Donne Hazara che chiedono si fermi il genocidio del loro popolo; ragazze iraniane che supplicano si fermi la repressione nei confronti delle loro coetanee; scout con i loro fazzolettoni sgargianti; il popolo della comunità di Sant’Egidio con centinaia di bandiere con la colomba con l’ulivo; i sindacati, le Acli, l’Arci, la comunità Giovanni XXIII di Rimini; Libera. Emergency, le moltissime Ong impegnate nella politica di cooperazione e sviluppo.
E poi suore, sacerdoti, studenti, docenti, famiglie, ragazzi e ragazze, bambini e bambine, gruppi di solidarietà, gruppi femministi, associazioni in difesa dei diritti, la rete delle Università di Pace con il testa il centro dei diritti umani di Padova e il variegato, coloratissimo e plurale popolo di della pace.
Un popolo più propenso alla preoccupazione che alla giocosa allegria frutto dell’incontrarsi in oltre 100.000 lungo via Cavour, via Merulana e poi in Piazza San Giovanni in Laterano dove dall’immenso palco si sono susseguite le testimonianze gli appelli.

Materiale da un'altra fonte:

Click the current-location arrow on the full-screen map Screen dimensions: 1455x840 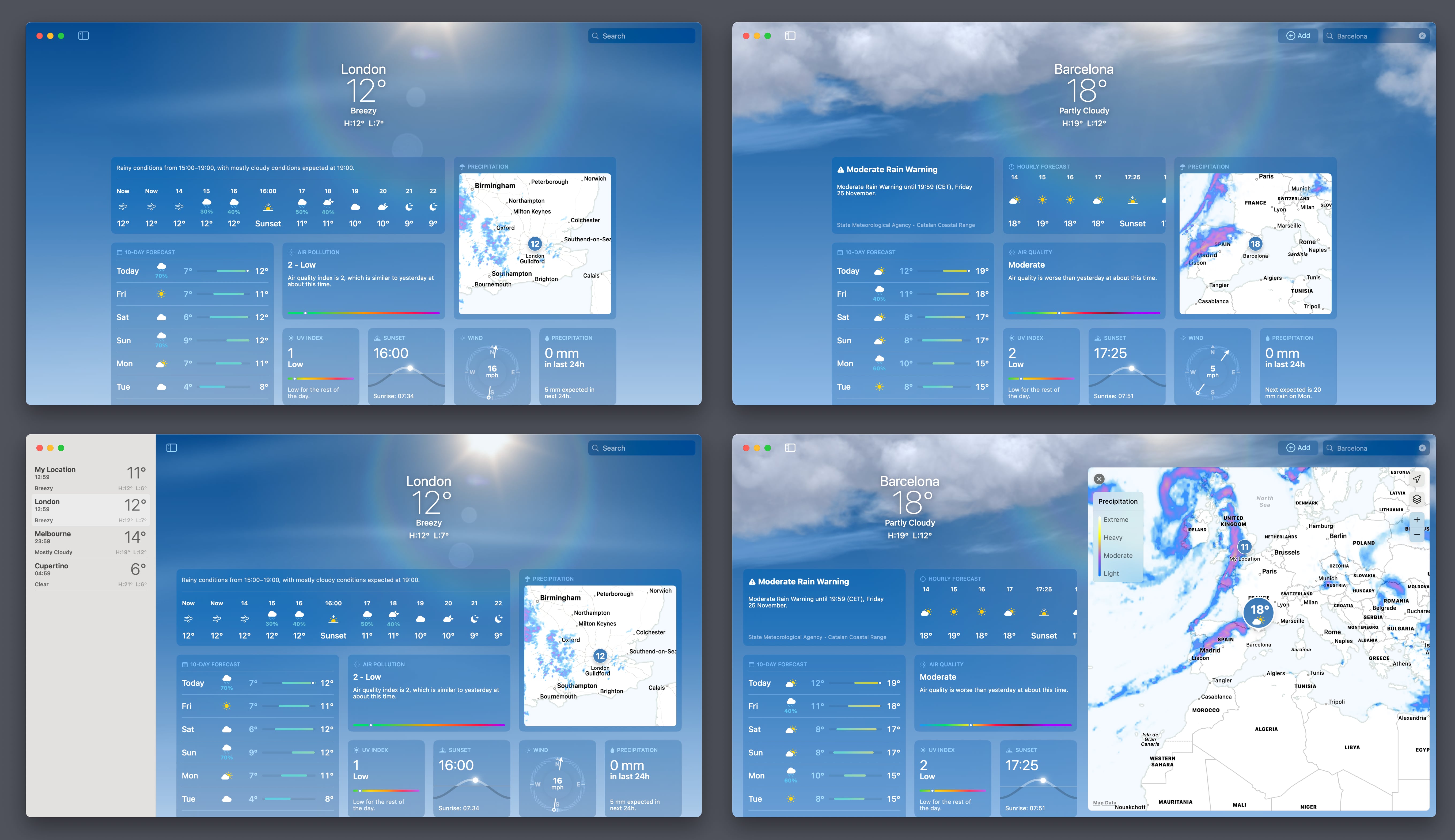coord(1417,478)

Più volte sono aleggiate le parole di don Tonino Bello e fortissima si è sentita la posizione di papa Francesco richiamato da tutti coloro che dal palco hanno reso esplicito il senso della manifestazione e la richiesta di pace che saliva dalla piazza.
Negli ultimi interventi il mondo della scuola e della cultura sono tornate spesso sia nelle parole di Flavio Lotti che in quelle, ad esempio, di don Ciotti, fondatore di Libera, che ha reiterato la richiesta di riconoscere la cittadinanza italiana ai ragazzi e alle ragazze nati in Italia e che hanno frequentato o stanno frequentando la scuola nel nostro paese (jus culturae).
Andrea Riccardi, fondatore della comunità di Sant’Egidio, sottolinea il fatto che chi oggi era in piazza non può essere certo accusato, come alcuni commentatori e politici hanno fanno nei mesi e nelle settimane scorse, di tradimento. “Oggi, ha detto, siamo qui proprio perché conosciamo i popoli che soffrono la guerra. Abbiamo visto in azione in Siria la Russia che ha fatto le prove della guerra contro l’Ucraina. Sappiamo che le guerre non finiscono mai, vengono dimenticate ma non per questo la loro scia di morte viene meno. Ed è per questo che siamo qui, perché non vogliamo per l’Ucraina un simile futuro, perché sappiamo che la pace e solo la pace è la base di ogni vera politica degna di questo nome.
Landini, segretario nazionale della Cgil, ha chiuso la manifestazione ribadendo che il plurale e ricchissimo popolo della pace di Piazza San Giovanni è neutrale ma è schierato per la pace. E, riprendendo il messaggio di Papa Francesco ricorda a tutti che “questo è il tempo della politica, chiamata a realizzare la Costituzione Italiana e a cancellare la guerra come strumento di relazione internazionale. Noi non siamo equidistanti, ha continuato Landini, siamo qui ad affermare il diritto del popolo ucraino alla pace. E siamo qui come lavoratori che già stanno pagando le conseguenze della guerra che come sempre arricchisce una parte e ne impoverisce un’altra. Noi siamo i veri realisti perché abbiamo a cuore il futuro del mondo e dell’umanità e per questo chiediamo di eliminare le armi nucleari e di aderire al trattato Onu sulla proibizione delle armi nucleari, di ridurre e superare investimenti in armamenti, di ripensare il nostro modello di sviluppo e di produzione sta mettendo a rischio l’esistenza stessa del Pianeta. Dobbiamo usare l’intelligenza non per profitto ed il mercato ma per investire in sanità, conoscenza, formazione e scuola”.
E così, in chiusura, mentre stanno per partire la note di Bella Ciao e il popolo della pace si prepara a ballare sui ritmi di Manu Chao, lo spazio cognitivo e della cultura, il luoghi della formazione e dell’interazione educativa fanno nuovamente capolino a ricordare tutti che il nuovo nome della pace è la cura e che la pace si insegna e si impara.
Una scommessa sul presente e sul futuro dell’umanità.